Avidità, ambizione e verità di Fabrizio Amadori

Stati Uniti, futuro prossimo. In un’epoca confusa come la nostra, dove dominano i cloni e i robot, e gli uomini sono in pericolo, ecco un nuovo scenario possibile. Gli americani hanno appena votato e subito si prospetta loro l’idea (solo televisiva?) di un presidente fantoccio. Controllato da una lobby potente di industriali, che gli ha “ficcato” un micro-computer nel cervello, il giovane rampollo di una potente famiglia, presunto eroe di guerra, lanciato nella corsa al potere, nasconde dentro di sé un segreto inconfessabile. A poco a poco, grazie all’aiuto del suo ex comandante (Denzel Washington), riesce a far riemergere la verità.
La sua importantissima medaglia al valore militare è stata programmata a tavolino da un gruppo di affaristi senza scrupoli, con lo scopo di spalancargli le porte del successo. Artefice principale, l’ambiziosissima, ricca e ambigua madre senatrice.
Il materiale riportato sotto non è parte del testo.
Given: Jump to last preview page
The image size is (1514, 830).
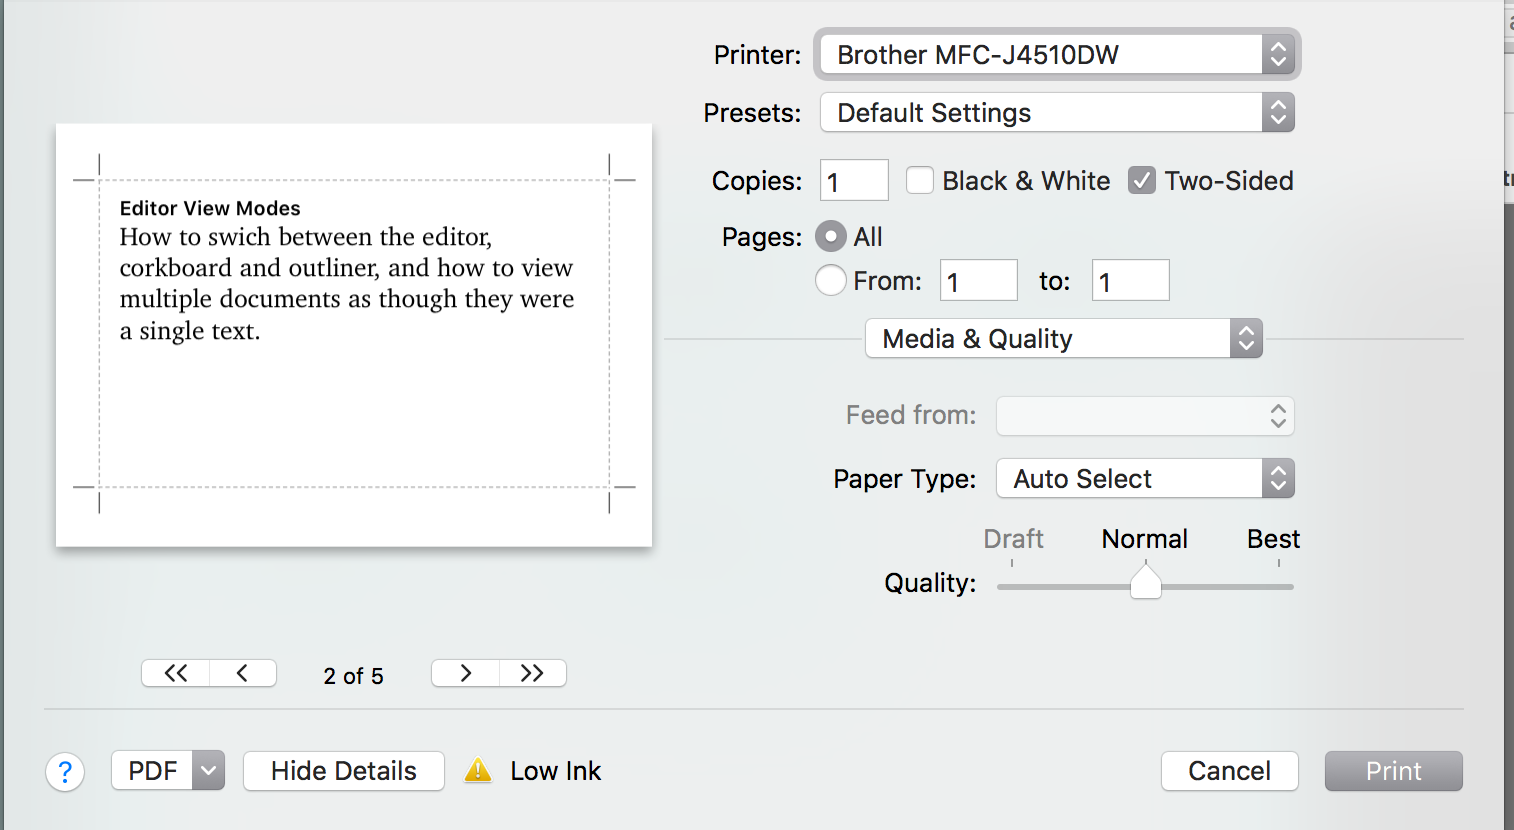Looking at the screenshot, I should [x=532, y=673].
Lo sfondo è dato dalla guerra irachena, che mostra di essere usata da pretesto: un po’ come nella realtà, quello che conta è il potere in America.
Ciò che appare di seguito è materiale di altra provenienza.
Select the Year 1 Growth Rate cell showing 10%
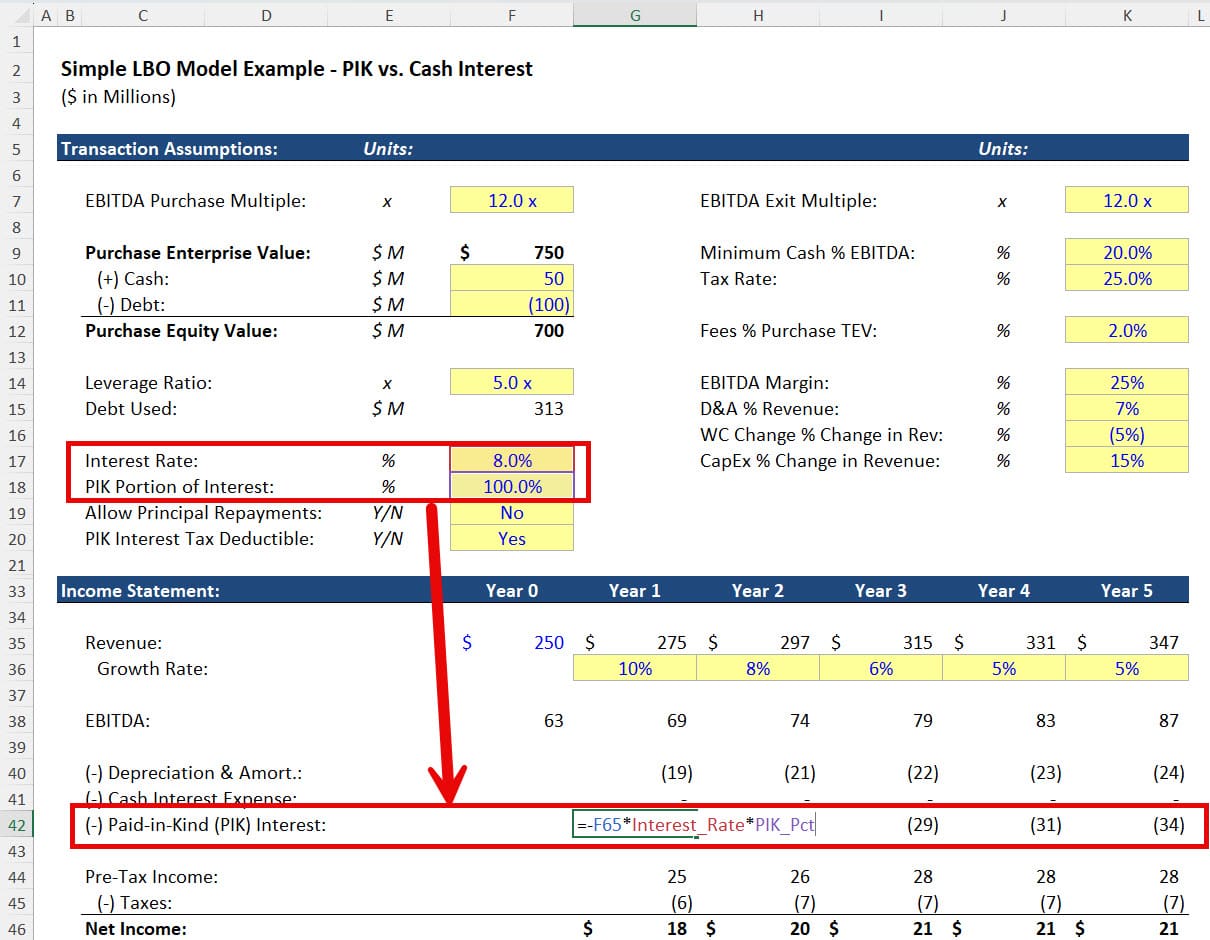Image resolution: width=1210 pixels, height=940 pixels. coord(634,668)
Il giovanotto, che parte come candidato alla vicepresidenza, dopo aver battuto un vecchio concorrente in cerca di guai, è suo malgrado al centro di vicende di cui è insieme beneficiario e vittima: tale ambiguità, in effetti, a causa della naturale aspirazione al potere, rimane viva sino all’apisodio eclatante del finale (si tratta dell’ultimo atto di un percorso di formazione). Quel giovane rampollo viene sospettato di spacciarsi per quello che non è, un eroe, ma la realtà è ben diversa. Si tratta di un film sull’illusorietà delle apparenze? Anche: è proprio quando il giovane scopre di non essere un eroe che dimostra di esserlo. Metafora di una nazione che si scopre forte, dopo essere apparsa debole.
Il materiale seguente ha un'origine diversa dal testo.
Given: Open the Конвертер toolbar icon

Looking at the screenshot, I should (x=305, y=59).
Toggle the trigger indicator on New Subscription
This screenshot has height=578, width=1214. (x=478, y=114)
Ma quando uno applica una simile chiave di lettura, comprende che è insufficiente. Nel film esce fuori l’idea che l’America ha di se stessa, un’immagine da (tardo) impero romano. Rispecchia essa la realtà? L’Iraq è un pretesto e serve soprattutto a far riflettere sulla situazione reale degli Stati Uniti: si tratta di una situazione di grandezza, ma non solo. La grandezza infatti, soprattutto dopo il crollo delle due Torri, può rivelarsi un fattore di debolezza. La conclusione è una mancanza di punti di riferimento sicuri e un finale da tragedia greca. Alla fine un eroe spunta fuori, anche se muore con la storia: non si tratta di cancellare il tipico ottimismo americano, bensì di complicarlo e di metterlo al passo coi tempi, col risultato di somministrare massicce dosi di dionisiaco ad una cultura dominata da tempo – e in modo suggestivo – dall’apollineo.